2015 Computer Vision Internships at Willow

We are looking for strongly motivated candidates with interest in computer vision and applications of machine learning to computer vision problems. Good background in applied mathematics, strong programming skills and prior experience with Matlab are required. The internships can lead to a PhD in the Willow Group.

Proposed internship topics:

1. Learning to predict events in videos of crowded scenes

2. Learning spatial relations from images with natural text

3. Automatic generation of video description

4. Co-segmentation of object categories

5. More internship topics possibly available upon request

To apply, please send us your CV and come to visit us in the lab to discuss the topics.

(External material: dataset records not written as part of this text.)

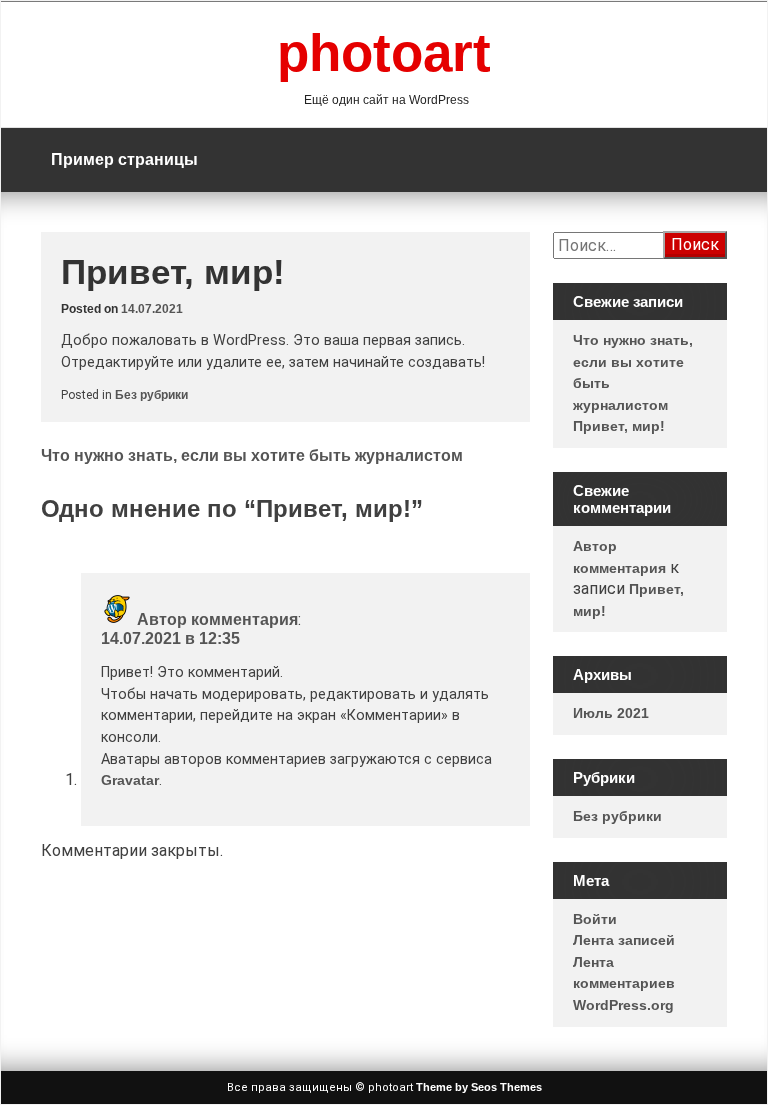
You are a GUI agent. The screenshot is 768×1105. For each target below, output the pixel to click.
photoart (384, 52)
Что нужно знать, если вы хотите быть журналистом (252, 455)
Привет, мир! (619, 426)
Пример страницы (124, 159)
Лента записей (624, 940)
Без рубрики (151, 395)
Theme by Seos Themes (479, 1087)
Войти (595, 919)
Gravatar (130, 780)
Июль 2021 (611, 713)
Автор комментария (217, 619)
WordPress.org (623, 1005)
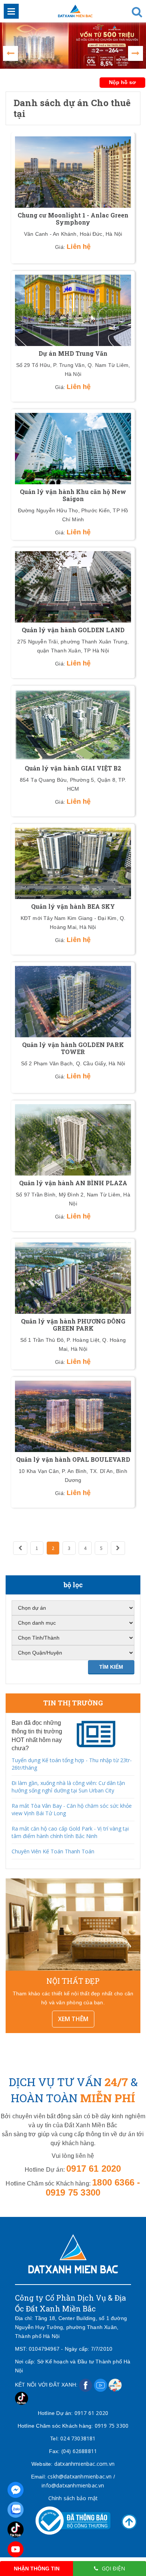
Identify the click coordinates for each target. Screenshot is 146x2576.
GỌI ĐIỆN (113, 2568)
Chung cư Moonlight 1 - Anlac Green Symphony (73, 218)
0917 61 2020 (91, 2412)
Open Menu (11, 11)
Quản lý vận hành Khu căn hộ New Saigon (73, 495)
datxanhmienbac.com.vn (84, 2463)
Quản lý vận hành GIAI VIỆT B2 (73, 768)
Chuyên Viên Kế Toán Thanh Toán (53, 1851)
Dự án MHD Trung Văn (73, 353)
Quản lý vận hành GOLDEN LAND (73, 630)
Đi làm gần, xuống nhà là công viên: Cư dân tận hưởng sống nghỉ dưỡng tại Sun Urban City (68, 1786)
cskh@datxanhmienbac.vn (80, 2476)
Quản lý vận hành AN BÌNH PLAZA (73, 1183)
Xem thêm (73, 2019)
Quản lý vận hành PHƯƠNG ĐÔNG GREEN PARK (73, 1324)
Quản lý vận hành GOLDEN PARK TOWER (73, 1048)
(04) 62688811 (79, 2451)
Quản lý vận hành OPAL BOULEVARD (73, 1459)
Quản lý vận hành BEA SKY (73, 906)
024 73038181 (77, 2438)
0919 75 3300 (111, 2425)
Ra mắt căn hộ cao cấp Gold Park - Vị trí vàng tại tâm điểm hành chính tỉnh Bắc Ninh (70, 1832)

1. Learning to predict events in videos of crowded scenes

Project supervisors: Josef Sivic <Josef.Sivic@ens.fr> and Ivan Laptev <Ivan.Laptev@inria.fr>

Location: Willow Group, Departement d'Informatique de l'École Normale Supérieure

Figure. 1: Crowd panic: Love Parade, Duisburg, 2010

Scientific objectives

Recent work suggests that the human visual system constantly generates predictions that anticipate the relevant future to help understand, navigate and interact with the surrounding environment [Bar09]: People can predict what may happen when they encounter an angry dog, when they see a quickly approaching car, or even what is the likely color of a particular plant at a certain time of the year. These predictions take into account the current situation as well as previous experiences and memories integrated across different time scales [Bar09]. Currently there is no artificial system with a similar level of visual analysis and prediction capabilities. The goal of this internship is to develop models, representations and learning algorithms for automatic prediction of events in video with specific application to videos of crowded scenes.

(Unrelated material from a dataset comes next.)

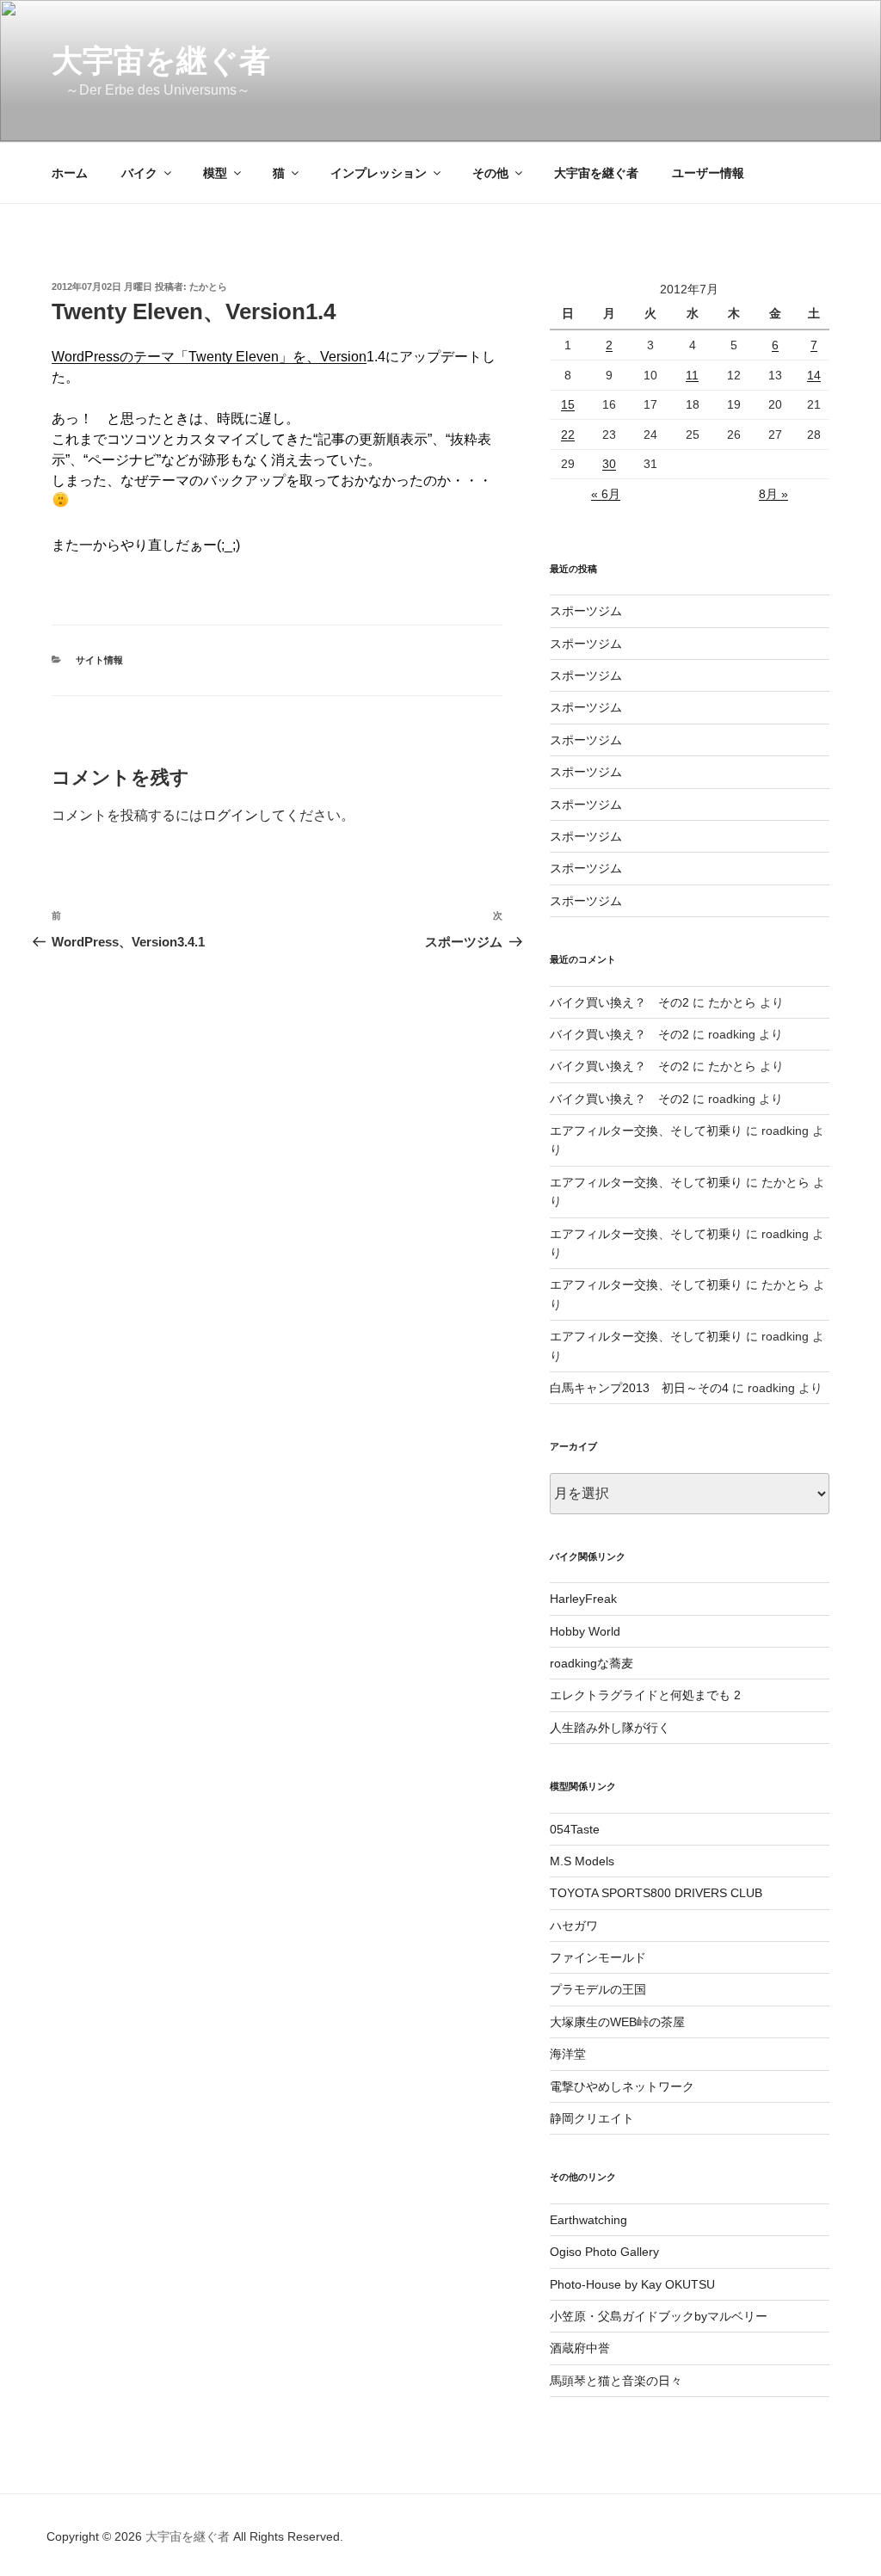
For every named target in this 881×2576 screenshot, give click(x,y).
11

Motivation and expected outcome

Why should computers learn to predict events in video? One potential application with high potential impact is automatic analysis of crowded scenes. Imagine that a machine could automatically analyze a large database of videos of past crowded scenes and identify sequences of events that may lead to accidents such as crowd panic or stampede with applications in early disaster warning and prevention. This internship is expected to make a step towards these applications by developing and testing new models and algorithms for learning to predict events in videos.

Project description

The internship is going to build on the recent break-through advances in learning and transferring image representations using convolutional neural networks [Krizhevsky12,Oquab14] as well as recent advances in using neural networks for time-series modeling [Michalski14]. The aim of the internship is to develop and test convolutional neural network models of videos with long-term spatio-temporal dependencies.

The density of a crowd is an important local statistics of the crowd [Rodriguez11b]. The goal of the first part of the project will be to develop a reliable regressor of crowd density from video using a convolutional neural network [Oquab14]. The aim is to investigate different representations of video and train the network from real labelled data as well as data synthesized using computer graphics techniques.

The goal of the second part of the project is to develop a predictive model of spatio-temporal evolution of the crowd density in video using recurrent neural networks with long-term dependencies [Michalski14].

The goal of the third part of the project will be to extend the analysis beyond the crowd density to detecting and predicting crowd events such as person falling or person moving against the flow of the crowd.

Requirements

We are looking for strongly motivated candidates with an interest in computer vision, visual recognition and machine learning. The project requires strong background in applied mathematics and excellent programming skills. If we find a mutual match the project can lead to a Phd in the Willow group.

References

[Bar09] M. Bar. The proactive brain: memory for predictions. Theme issue: Predictions in the brain: using our past to generate a future (M. Bar Ed.). Philosophical Transactions of the Royal Society B, 364(1521):1235–1243, 2009.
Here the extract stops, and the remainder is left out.